測定物質とサンプリングの注意点
測定できる物質
測定の対象となるものは固体に限りません。気体や液体、自然界から採取されたものや工業的に合成された化学物質など、どんな状態でも測定は可能です。例として挙げるなら空気中の微粒子、水質分析のための水サンプル、食品中の栄養素、病理学的サンプルなど多岐にわたります。
通常、測定しようとする粒子を何らかの「媒体」中に分散させた状態で測定します。一般的なのは、固体粒子を液体中に分散させて測定する方法です。その他気体中に固体粒子を、液体中に液体粒子を分散させて測定する方法などもあります。
サンプルの形状・状態・濃度・サンプルの量
正確な分析結果を得るためには、測定方法にあった適切なサンプリングが重要です。形状や状態、量といったサンプリングのポイントについて解説します。
サンプルの形状・状態
固体サンプルを乾式で測定する場合、サンプルは適切に粉砕され乾燥している必要があります。

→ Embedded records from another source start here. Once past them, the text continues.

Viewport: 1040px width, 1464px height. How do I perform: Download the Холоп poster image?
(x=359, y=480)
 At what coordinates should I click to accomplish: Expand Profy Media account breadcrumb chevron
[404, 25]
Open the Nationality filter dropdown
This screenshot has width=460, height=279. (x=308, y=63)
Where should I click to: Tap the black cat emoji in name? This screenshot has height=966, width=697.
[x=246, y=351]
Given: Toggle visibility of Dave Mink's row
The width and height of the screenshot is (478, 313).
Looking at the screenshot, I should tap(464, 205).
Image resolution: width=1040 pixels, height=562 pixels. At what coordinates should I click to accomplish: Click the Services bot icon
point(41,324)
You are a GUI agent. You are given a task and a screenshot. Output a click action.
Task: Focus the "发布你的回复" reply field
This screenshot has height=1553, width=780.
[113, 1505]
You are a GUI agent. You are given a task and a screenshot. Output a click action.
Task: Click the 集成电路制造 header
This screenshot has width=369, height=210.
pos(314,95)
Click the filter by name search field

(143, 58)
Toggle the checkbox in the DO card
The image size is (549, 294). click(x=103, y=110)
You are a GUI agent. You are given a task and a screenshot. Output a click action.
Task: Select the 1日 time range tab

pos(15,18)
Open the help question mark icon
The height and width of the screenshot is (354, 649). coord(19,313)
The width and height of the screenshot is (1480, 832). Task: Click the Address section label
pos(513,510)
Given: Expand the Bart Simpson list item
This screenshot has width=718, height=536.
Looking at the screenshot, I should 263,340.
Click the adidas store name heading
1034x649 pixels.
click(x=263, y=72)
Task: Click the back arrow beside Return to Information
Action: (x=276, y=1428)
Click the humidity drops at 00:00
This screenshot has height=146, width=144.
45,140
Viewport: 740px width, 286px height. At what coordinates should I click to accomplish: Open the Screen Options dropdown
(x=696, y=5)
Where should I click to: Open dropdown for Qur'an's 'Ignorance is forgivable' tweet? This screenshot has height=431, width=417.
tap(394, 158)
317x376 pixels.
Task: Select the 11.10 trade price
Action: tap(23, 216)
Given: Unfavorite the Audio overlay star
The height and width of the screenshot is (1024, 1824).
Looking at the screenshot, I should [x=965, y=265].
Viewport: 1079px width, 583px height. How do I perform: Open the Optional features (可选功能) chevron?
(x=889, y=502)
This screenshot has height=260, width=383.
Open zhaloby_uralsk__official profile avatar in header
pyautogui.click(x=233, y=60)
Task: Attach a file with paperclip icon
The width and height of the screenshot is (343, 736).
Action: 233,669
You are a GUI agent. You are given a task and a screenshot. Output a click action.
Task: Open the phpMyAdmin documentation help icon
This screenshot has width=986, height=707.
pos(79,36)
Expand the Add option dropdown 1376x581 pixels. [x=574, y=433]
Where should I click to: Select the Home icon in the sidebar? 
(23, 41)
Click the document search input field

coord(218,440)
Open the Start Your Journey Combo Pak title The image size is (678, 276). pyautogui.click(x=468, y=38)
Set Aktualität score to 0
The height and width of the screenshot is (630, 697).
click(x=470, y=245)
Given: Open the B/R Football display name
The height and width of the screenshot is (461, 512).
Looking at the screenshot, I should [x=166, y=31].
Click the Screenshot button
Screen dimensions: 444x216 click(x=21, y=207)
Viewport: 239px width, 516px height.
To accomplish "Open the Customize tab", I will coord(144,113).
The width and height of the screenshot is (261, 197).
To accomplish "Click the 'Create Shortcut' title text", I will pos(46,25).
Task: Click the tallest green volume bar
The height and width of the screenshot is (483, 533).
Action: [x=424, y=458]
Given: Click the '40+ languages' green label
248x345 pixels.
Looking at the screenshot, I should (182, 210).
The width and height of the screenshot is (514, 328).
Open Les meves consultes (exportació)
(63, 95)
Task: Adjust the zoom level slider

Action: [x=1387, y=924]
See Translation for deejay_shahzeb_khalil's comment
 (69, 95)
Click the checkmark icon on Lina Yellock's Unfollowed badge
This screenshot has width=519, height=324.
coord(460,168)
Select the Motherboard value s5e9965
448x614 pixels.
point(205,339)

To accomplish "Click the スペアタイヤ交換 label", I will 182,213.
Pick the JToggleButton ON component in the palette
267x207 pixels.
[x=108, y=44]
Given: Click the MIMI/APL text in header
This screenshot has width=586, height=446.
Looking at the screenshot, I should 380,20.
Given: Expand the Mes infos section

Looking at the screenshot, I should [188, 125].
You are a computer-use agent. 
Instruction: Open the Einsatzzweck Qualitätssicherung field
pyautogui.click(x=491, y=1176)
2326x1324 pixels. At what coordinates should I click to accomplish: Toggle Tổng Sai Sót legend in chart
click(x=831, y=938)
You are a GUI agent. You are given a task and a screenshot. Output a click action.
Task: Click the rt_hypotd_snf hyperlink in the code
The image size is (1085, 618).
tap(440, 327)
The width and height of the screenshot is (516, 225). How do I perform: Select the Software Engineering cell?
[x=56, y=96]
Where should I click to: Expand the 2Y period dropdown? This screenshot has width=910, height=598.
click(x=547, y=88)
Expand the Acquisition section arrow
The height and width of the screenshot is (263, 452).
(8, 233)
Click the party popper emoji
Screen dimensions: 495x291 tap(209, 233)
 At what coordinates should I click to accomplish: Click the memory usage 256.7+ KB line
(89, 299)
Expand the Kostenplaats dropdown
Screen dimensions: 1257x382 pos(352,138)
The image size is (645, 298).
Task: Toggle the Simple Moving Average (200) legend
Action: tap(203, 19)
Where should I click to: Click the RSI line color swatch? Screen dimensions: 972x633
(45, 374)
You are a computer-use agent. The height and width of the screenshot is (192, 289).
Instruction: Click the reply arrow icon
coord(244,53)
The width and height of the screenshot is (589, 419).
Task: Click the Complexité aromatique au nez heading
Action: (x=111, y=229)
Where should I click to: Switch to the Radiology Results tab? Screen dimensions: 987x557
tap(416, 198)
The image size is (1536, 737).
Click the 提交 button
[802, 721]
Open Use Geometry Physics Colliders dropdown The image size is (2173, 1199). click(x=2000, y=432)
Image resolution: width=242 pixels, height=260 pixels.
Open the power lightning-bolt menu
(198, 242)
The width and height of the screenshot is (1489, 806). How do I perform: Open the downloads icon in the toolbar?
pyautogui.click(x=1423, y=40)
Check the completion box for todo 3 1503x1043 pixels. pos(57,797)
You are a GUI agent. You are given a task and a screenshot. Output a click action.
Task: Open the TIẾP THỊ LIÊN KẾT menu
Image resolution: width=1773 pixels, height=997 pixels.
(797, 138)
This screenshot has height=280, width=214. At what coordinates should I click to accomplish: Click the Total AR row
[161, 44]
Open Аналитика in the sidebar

湿式を採用する場合には均一に粉砕することに加え、適切に分散させることが重要です。そのため、サンプルに適した溶媒を選択することがポイントとなります。
サンプルの濃度
湿式で測定する場合、サンプルにあった溶媒を選ぶことに加え適切に希釈することが重要です。適正なサンプル濃度は100ppm前後といわれています。サンプルの濃度が高すぎると、粒子が凝集し、粒度分布の測定に影響を及ぼす可能性があります。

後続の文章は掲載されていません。